# Deine Aufgabe:
Gib die folgenden Zeilen unverändert wieder, und zwar alles von der Zeile mit „Task: Click the Custom Image tag type value“ bis hinunter zur Zeile mit „Looking at the screenshot, I should (58, 33).“, beide eingeschlossen. Lass die Bilder in deiner Antwort weg.

# Datenzeilen:
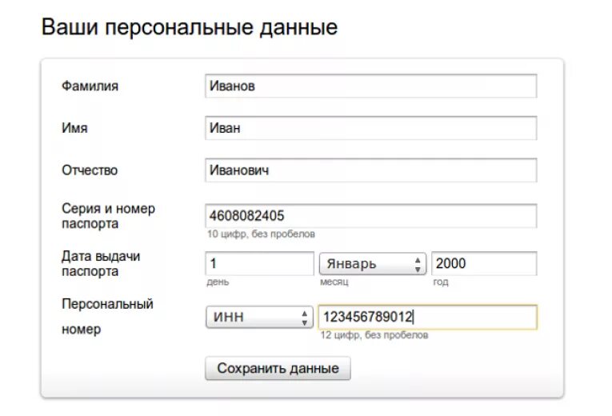
Task: Select the Отчество field with Иванович
Action: coord(370,170)
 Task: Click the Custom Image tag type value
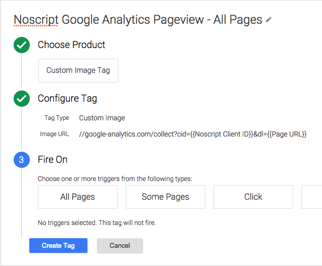pos(102,118)
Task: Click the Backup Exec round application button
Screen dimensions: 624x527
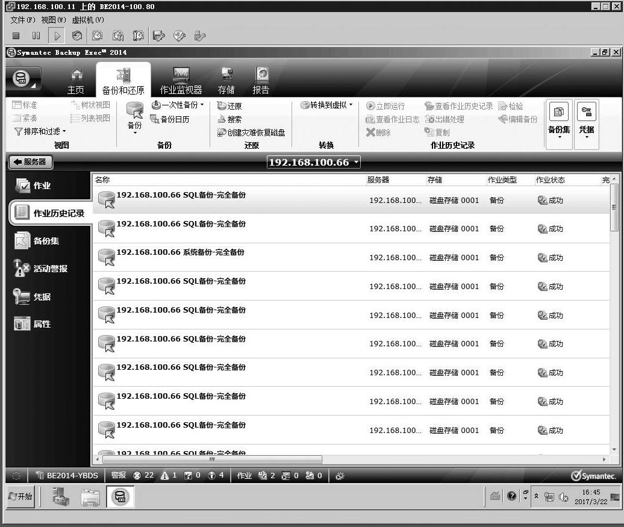Action: coord(22,79)
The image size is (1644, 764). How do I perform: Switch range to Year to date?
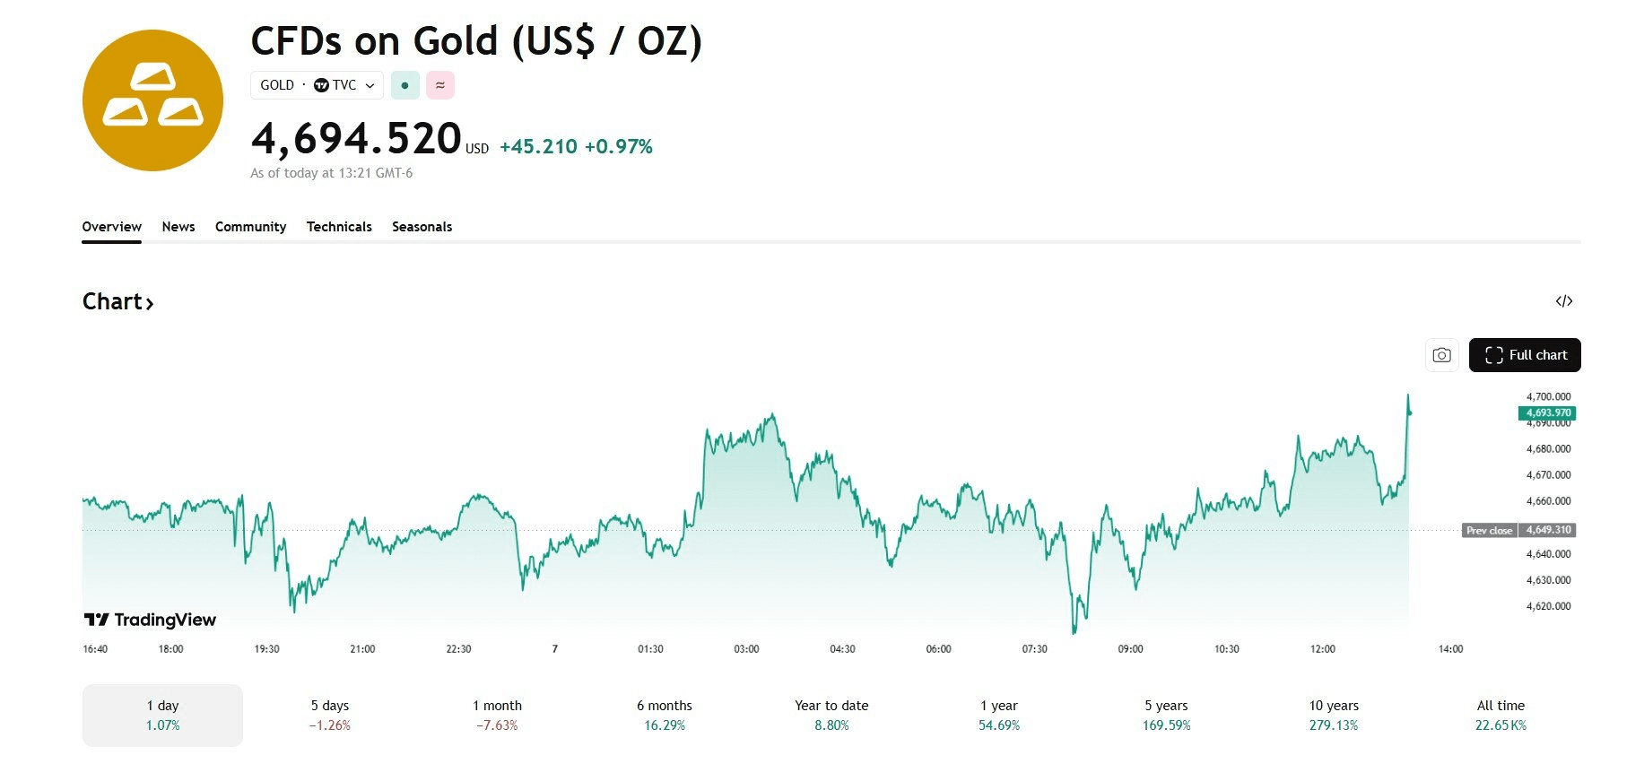pos(831,715)
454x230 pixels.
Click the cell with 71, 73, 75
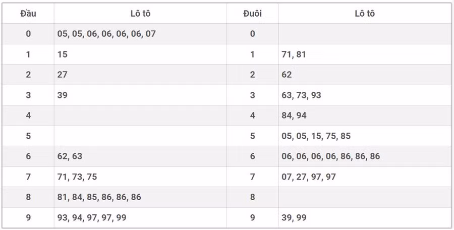pos(77,177)
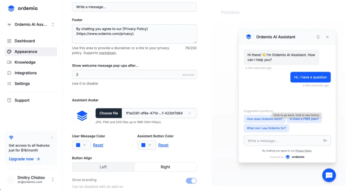Toggle the Show branding switch
350x190 pixels.
click(191, 181)
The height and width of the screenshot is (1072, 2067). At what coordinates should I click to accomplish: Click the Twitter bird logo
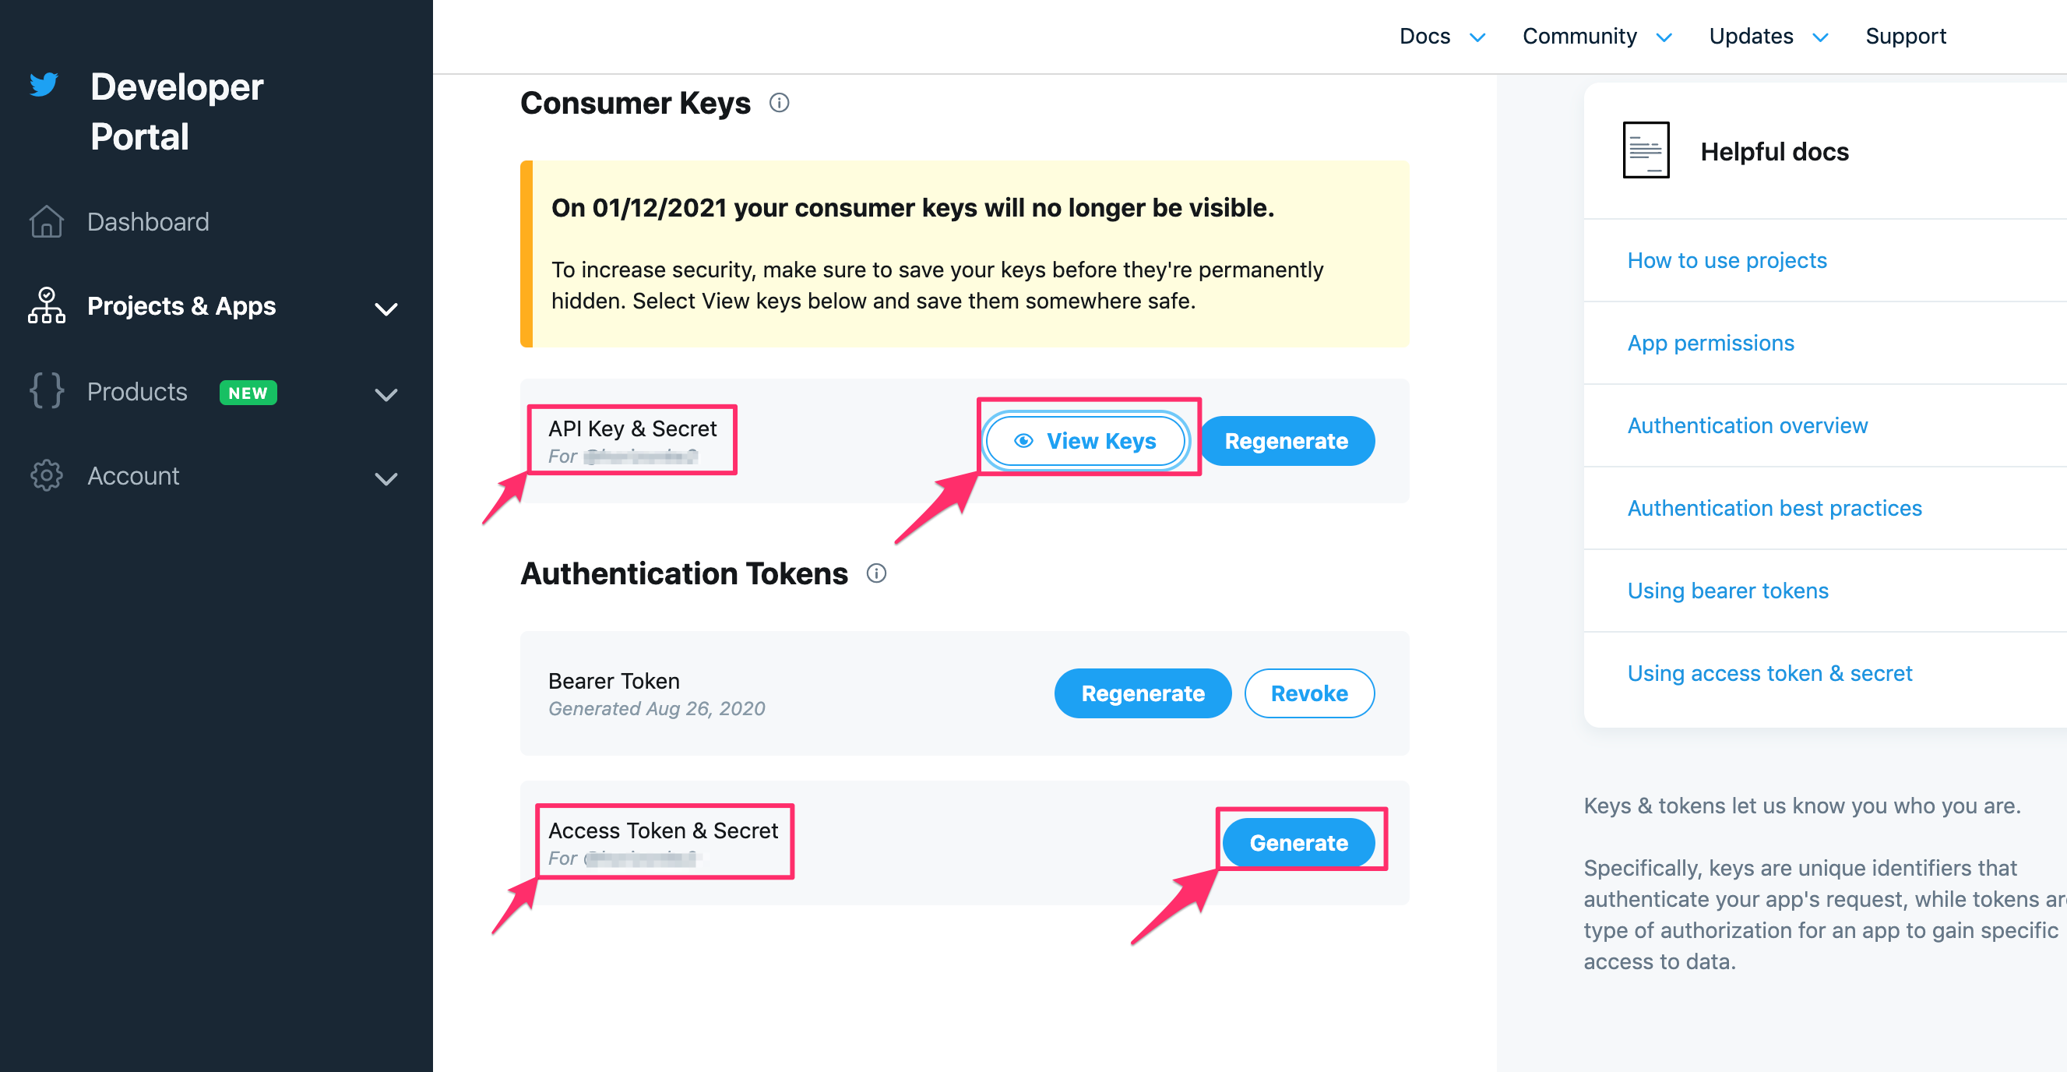coord(44,85)
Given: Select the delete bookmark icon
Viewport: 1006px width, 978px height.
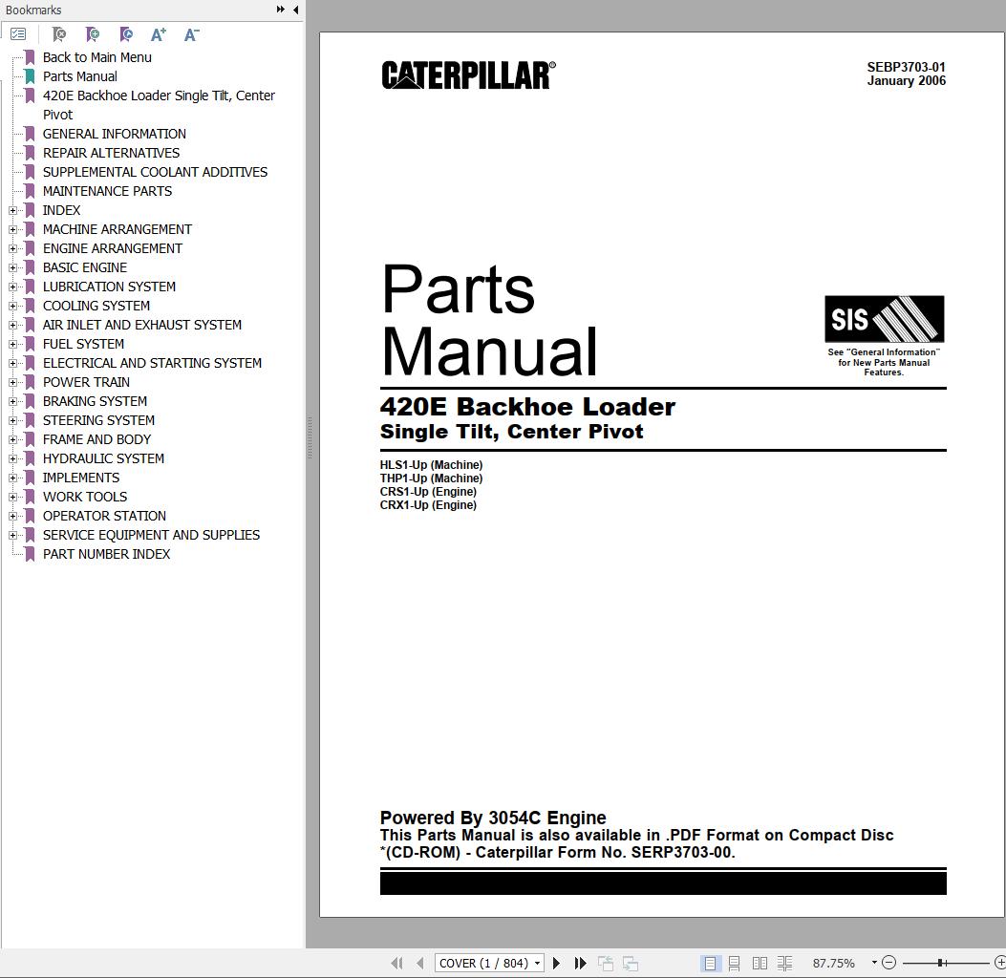Looking at the screenshot, I should (58, 33).
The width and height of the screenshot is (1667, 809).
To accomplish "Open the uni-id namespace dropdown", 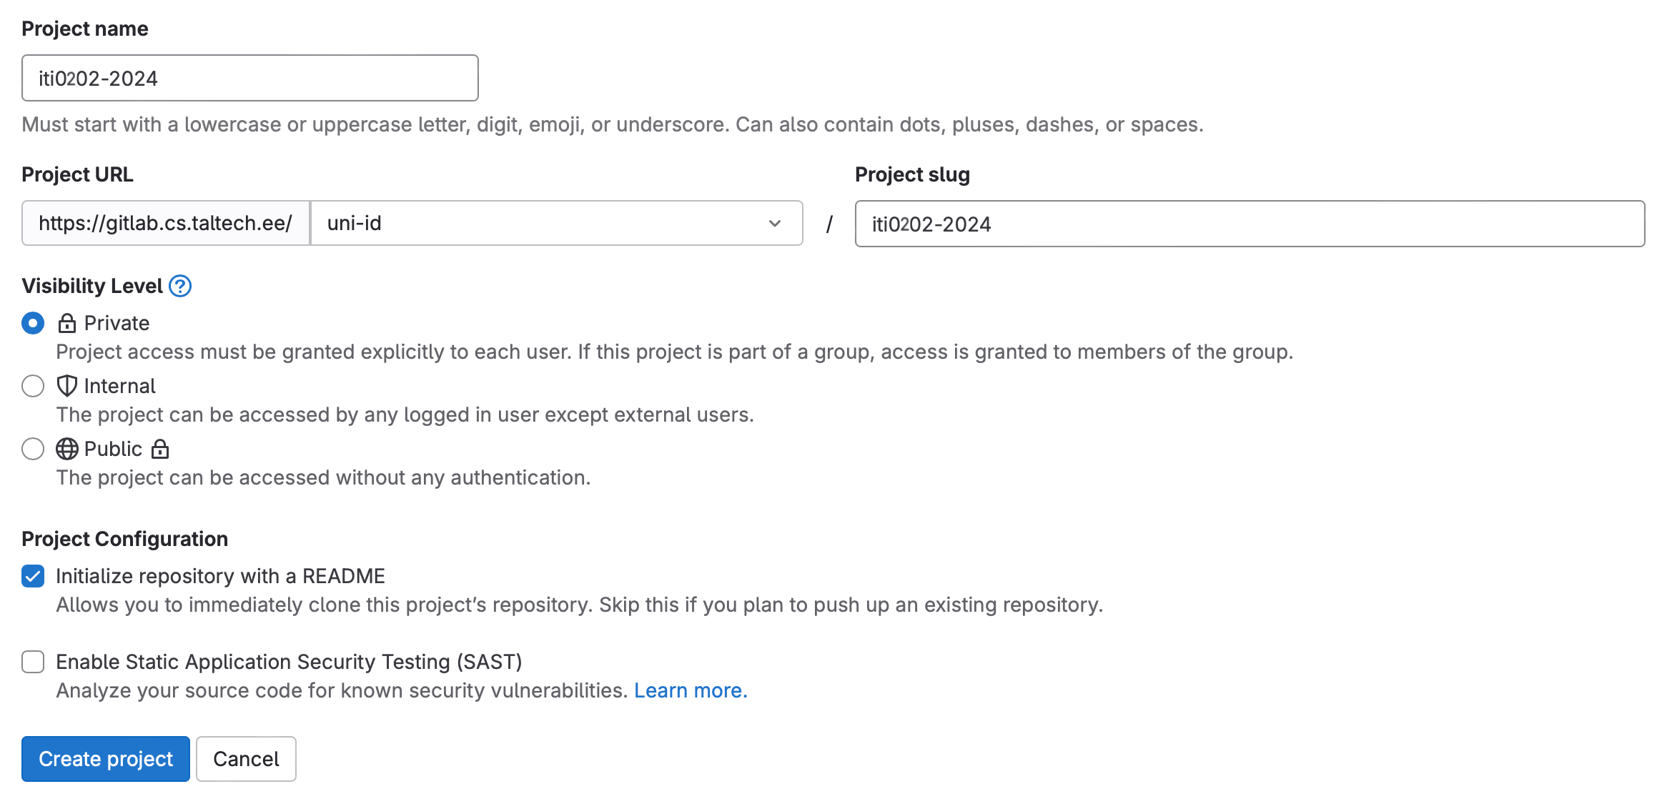I will click(543, 224).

# Ausgabe unten:
 Task: Click the Custom Image tag type value
pos(102,118)
Task: Click the Backup Exec round application button
Screen dimensions: 624x527
Action: coord(22,79)
The image size is (1644, 764). How do I perform: Switch range to Year to date?
pos(831,715)
454x230 pixels.
Click the cell with 71, 73, 75
pos(77,177)
Toggle the Show branding switch
350x190 pixels.
click(191, 181)
The height and width of the screenshot is (1072, 2067). At what coordinates should I click to accomplish: Click the Twitter bird logo
coord(44,85)
Given: Select the delete bookmark icon
Viewport: 1006px width, 978px height.
Looking at the screenshot, I should (58, 33).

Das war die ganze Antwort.